Ti esalterò, Signore, perché mi hai liberato
e su di me non hai lasciato esultare i nemici.
Signore, mi hai fatto risalire dagli inferi,
mi hai dato vita perché non scendessi nella tomba.
Cantate inni al Signore, o suoi fedeli,
rendete grazie al suo santo nome,
perché la sua collera dura un istante,
la sua bontà per tutta la vita.
Alla sera sopraggiunge il pianto
e al mattino, ecco la gioia.
Ascolta, Signore, abbi misericordia,
Signore, vieni in mio aiuto.
Hai mutato il mio lamento in danza,
la mia veste di sacco in abito di gioia,
Hai mutato il mio lamento in danza, la mia veste di sacco in abito di gioia,
Dal Vangelo di Gesù Cristo secondo Giovanni 4,43-54.
Trascorsi due giorni, partì di là per andare in Galilea.
Ma Gesù stesso aveva dichiarato che un profeta non riceve onore nella sua patria.
Quando però giunse in Galilea, i Galilei lo accolsero con gioia, poiché avevano visto tutto quello che aveva fatto a Gerusalemme durante la festa; anch'essi infatti erano andati alla festa.
Andò dunque di nuovo a Cana di Galilea, dove aveva cambiato l'acqua in vino. Vi era un funzionario del re, che aveva un figlio malato a Cafarnao.
Costui, udito che Gesù era venuto dalla Giudea in Galilea, si recò da lui e lo pregò di scendere a guarire suo figlio poiché stava per morire.
Gesù gli disse: «Se non vedete segni e prodigi, voi non credete».
Ma il funzionario del re insistette: «Signore, scendi prima che il mio bambino muoia».
Gesù gli risponde: «Và, tuo figlio vive». Quell'uomo credette alla parola che gli aveva detto Gesù e si mise in cammino.
Proprio mentre scendeva, gli vennero incontro i servi a dirgli: «Tuo figlio vive!».
S'informò poi a che ora avesse cominciato a star meglio. Gli dissero: «Ieri, un'ora dopo mezzogiorno la febbre lo ha lasciato».
Il padre riconobbe che proprio in quell'ora Gesù gli aveva detto: «Tuo figlio vive» e credette lui con tutta la sua famiglia.

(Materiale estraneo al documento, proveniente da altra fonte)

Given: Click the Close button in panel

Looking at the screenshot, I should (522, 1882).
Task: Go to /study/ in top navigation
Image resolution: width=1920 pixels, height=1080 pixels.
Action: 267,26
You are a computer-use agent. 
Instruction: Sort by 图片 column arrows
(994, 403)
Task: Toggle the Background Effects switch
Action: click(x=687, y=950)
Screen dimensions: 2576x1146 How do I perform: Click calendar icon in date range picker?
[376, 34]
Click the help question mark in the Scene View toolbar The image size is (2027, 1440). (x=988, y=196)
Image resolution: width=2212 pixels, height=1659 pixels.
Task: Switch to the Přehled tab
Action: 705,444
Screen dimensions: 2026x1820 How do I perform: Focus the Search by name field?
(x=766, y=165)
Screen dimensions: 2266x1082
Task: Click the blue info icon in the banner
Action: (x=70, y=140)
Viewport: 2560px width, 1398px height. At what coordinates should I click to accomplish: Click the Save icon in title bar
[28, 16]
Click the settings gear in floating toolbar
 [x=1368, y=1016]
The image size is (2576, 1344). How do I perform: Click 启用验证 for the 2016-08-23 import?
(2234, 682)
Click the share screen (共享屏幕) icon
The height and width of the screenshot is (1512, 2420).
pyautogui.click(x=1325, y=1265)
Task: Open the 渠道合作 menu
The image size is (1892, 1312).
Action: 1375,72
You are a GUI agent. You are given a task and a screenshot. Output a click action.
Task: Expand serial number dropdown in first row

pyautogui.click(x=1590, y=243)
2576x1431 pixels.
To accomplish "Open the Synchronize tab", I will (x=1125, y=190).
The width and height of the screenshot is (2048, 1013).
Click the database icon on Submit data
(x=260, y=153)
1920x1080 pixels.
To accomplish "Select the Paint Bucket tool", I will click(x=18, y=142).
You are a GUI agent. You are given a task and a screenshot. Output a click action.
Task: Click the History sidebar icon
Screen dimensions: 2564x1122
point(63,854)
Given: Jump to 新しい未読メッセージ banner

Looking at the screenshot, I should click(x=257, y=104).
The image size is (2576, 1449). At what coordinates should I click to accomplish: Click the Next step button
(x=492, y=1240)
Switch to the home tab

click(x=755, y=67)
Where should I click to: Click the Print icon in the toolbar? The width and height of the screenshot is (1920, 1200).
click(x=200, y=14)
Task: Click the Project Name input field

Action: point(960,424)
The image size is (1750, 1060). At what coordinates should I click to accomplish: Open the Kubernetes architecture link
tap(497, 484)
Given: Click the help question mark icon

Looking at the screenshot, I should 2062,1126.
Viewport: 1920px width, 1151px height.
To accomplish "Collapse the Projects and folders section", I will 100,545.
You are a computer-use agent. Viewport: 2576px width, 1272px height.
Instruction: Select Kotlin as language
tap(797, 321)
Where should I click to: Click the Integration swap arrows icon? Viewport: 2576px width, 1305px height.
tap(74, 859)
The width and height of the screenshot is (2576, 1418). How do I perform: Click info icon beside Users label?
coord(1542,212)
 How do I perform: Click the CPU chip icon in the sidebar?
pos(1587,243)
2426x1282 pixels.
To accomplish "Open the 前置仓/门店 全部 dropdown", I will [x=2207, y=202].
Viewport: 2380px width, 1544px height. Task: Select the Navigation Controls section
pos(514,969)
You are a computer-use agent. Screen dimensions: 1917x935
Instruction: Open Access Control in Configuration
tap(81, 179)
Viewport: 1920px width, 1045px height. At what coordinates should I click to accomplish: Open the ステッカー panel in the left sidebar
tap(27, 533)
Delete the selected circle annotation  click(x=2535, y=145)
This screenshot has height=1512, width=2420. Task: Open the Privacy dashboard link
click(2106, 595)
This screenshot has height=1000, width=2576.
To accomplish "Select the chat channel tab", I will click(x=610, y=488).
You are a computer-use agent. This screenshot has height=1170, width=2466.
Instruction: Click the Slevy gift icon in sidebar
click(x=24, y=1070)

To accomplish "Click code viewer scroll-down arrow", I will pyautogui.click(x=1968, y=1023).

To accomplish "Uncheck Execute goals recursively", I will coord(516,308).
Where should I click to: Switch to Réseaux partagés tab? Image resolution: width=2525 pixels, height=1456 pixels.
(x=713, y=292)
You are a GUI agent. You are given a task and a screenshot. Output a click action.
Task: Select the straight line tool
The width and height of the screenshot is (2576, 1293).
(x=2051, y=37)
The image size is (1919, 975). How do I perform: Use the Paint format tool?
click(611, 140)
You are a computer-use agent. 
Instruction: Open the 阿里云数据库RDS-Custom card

Questo fu il secondo miracolo che Gesù fece tornando dalla Giudea in Galilea.
Meditazione del giorno
Sant'Anastasio d'Antiochia, monaco poi patriarca d'Antiochia 549-570 e 593-599
Omelia 5, sulla Resurrezione di Cristo, 6-9 ; PG 89, 1358-1362
"Tuo figlio vive!"
“Per questo infatti Cristo è morto ed è ritornato alla vita: per essere il Signore dei morti e dei vivi” (Rom 14,9). Ma “Dio non è Dio dei morti, ma dei vivi” (Lc 20,38). Quindi, poiché il Signore dei morti è vivo, i morti non sono più morti, ma viventi: la vita regna in loro, perché vivano e non temano più la morte. Come “Cristo risuscitato dai morti non muore più” (Rom 6,9), così, sciolti e liberati dal loro stato perituro, essi non vedranno più la morte. Parteciperanno alla risurrezione di Cristo, come lui stesso ha partecipato della nostra morte. Infatti Cristo è venuto sulla terra solo per “infrangere le porte di bronzo e spezzare le barre di ferro” (Sal 107,16) che erano da sempre chiuse, e per strappare la nostra vita dal suo stato mortale e attirarci verso di lui, chiamandoci dalla schiavitù alla libertà.
Non sia assolutamente un ostacolo alla fede il fatto che il piano di salvezza non si è ancora compiuto, poiché gli uomini muoiono ancora e i loro corpi si dissolvono nella tomba. Fin da ora abbiamo ricevuto la caparra di tutti i beni promessi, nella persona di colui che è la primizia: attraverso lui siamo saliti nel più alto dei cieli. Infatti siederemo vicino a lui che ci ha portato con lui in alto, come dice San Paolo: “Con lui ci ha anche risuscitati e ci ha fatti sedere nei cieli, in Cristo Gesù” (Ef 2,6).